On the arduino front I have the Sending from the arduino down pat. Decoding from the loop I just got working. Now I need to add a second "loop decoder" and feed demodulated RTTY input into the second loop decoder is the project for this weekend...
For that project I heavily borrowed source code and circuits from two sources and modified it for my needs.
https://k183.bake-neko.net/ji3bnb/page13_d.html.. (PLL CIRCUIT and some code)
and 
https://heepy.net/index.php/USB-teletype  (Some of the code) 
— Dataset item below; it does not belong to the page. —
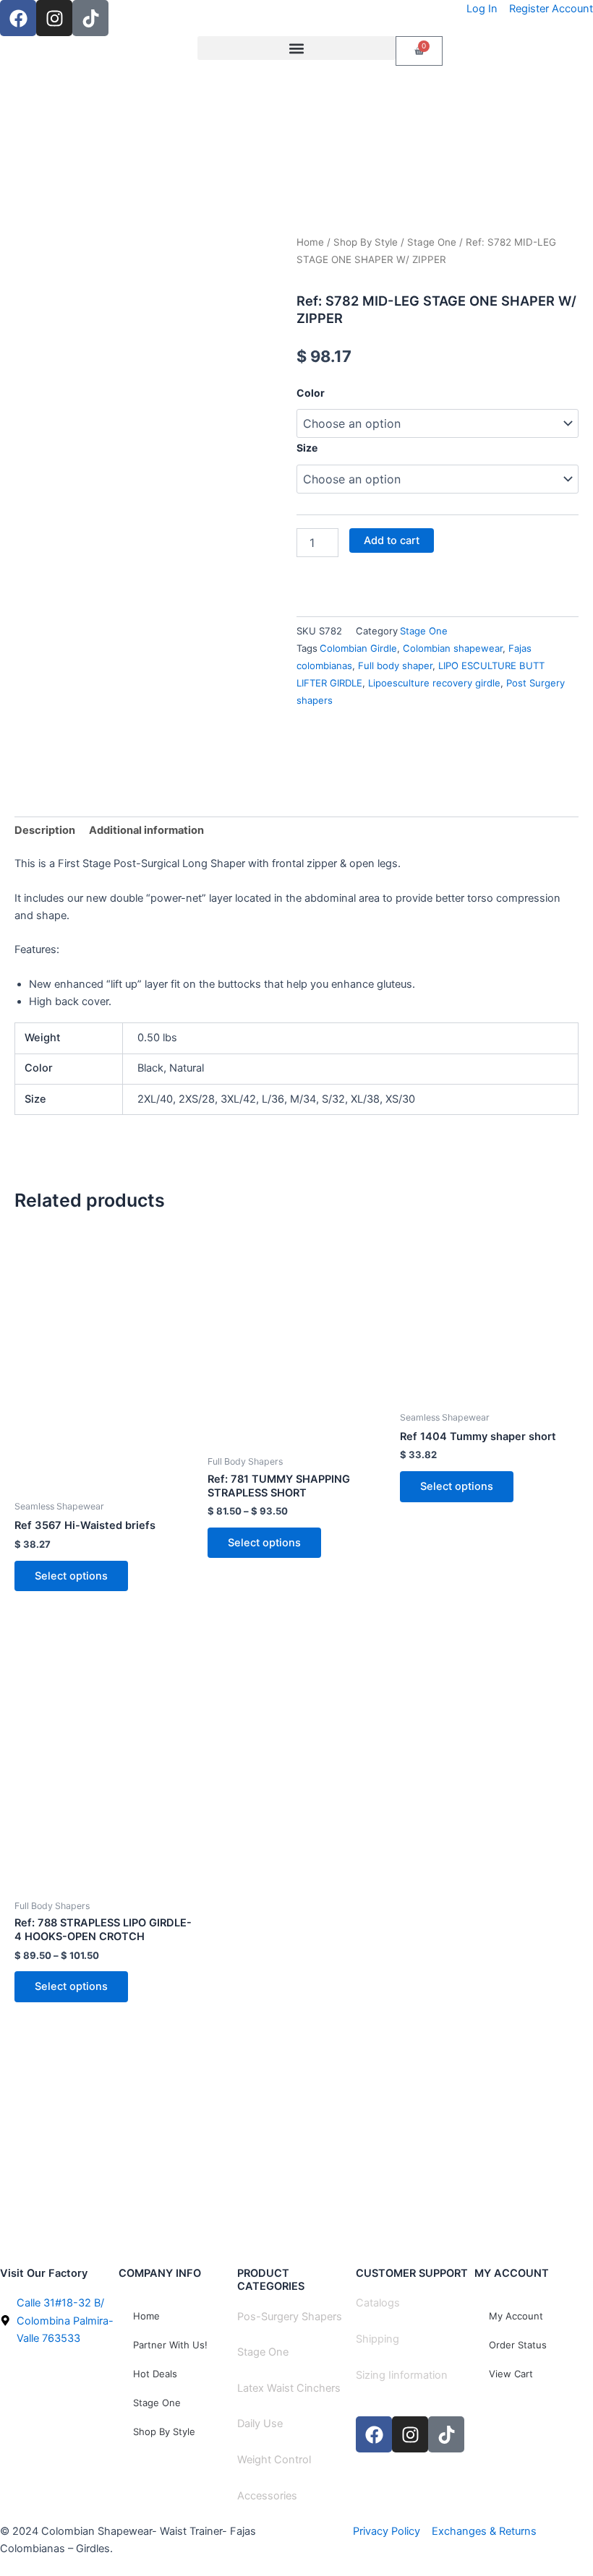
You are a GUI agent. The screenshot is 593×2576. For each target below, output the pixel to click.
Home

The volpe board kinda would do what I want BUT I'm also not into soldering SMD's (Surface mounted devices) so since it was designed for a "32u4 AVR"I decided to adapt the code to run on a "Leonardo/Arduino board" and add a second decode input for the RTTY.
Nice thing about having two decode loops (one for the keyboard/teletype loop) and one for the RTTY the arduino can monitor the traffic and either block the keyboard or block the RTTY when one or the other is sending at least thats the plan. And its a hell of a lot easier than all that SMD nonsense.